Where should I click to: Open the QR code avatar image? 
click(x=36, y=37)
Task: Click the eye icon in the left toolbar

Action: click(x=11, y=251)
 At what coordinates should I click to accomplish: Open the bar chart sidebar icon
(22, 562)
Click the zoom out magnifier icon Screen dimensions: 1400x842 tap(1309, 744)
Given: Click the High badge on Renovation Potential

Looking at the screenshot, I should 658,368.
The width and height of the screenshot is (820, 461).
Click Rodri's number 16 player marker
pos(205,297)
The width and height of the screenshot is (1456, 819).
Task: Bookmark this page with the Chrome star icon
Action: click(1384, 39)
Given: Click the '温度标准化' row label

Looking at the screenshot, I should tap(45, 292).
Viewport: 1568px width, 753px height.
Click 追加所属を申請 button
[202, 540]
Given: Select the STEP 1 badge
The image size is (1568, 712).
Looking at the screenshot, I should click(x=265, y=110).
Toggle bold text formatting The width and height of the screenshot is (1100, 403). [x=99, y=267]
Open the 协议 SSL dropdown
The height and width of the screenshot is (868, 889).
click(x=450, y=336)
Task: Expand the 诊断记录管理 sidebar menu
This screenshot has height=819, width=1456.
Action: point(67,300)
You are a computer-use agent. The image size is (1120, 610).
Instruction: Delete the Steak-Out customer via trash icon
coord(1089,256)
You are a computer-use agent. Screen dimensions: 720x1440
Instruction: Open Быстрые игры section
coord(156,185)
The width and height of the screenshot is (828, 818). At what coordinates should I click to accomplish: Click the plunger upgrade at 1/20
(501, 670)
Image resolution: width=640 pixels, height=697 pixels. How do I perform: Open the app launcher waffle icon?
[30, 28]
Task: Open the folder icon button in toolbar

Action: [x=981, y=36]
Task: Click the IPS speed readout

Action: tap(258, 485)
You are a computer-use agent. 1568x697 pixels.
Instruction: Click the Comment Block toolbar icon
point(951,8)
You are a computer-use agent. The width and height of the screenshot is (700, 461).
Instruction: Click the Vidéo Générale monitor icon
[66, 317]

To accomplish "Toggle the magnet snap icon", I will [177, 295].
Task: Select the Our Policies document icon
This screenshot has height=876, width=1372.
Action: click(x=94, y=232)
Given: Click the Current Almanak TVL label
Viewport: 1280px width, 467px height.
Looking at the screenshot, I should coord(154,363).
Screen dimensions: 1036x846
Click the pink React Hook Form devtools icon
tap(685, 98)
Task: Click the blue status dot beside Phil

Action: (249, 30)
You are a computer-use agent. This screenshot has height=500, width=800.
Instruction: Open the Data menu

━━━━━━━━━━━━━━━━━━━━

### YOUR INSTRUCTIONS
Rewrite everything from the line containing "At what coordinates should I click to accomplish: Open" down through the line containing "Looking at the screenshot, I should 658,368.", swapping "magnifier" for "magnifying glass" and leaving the rest unchanged.

### SOLUTION TO THIS PROBLEM
 At what coordinates should I click to accomplish: Open the bar chart sidebar icon
(22, 562)
Click the zoom out magnifying glass icon Screen dimensions: 1400x842 tap(1309, 744)
Given: Click the High badge on Renovation Potential

Looking at the screenshot, I should 658,368.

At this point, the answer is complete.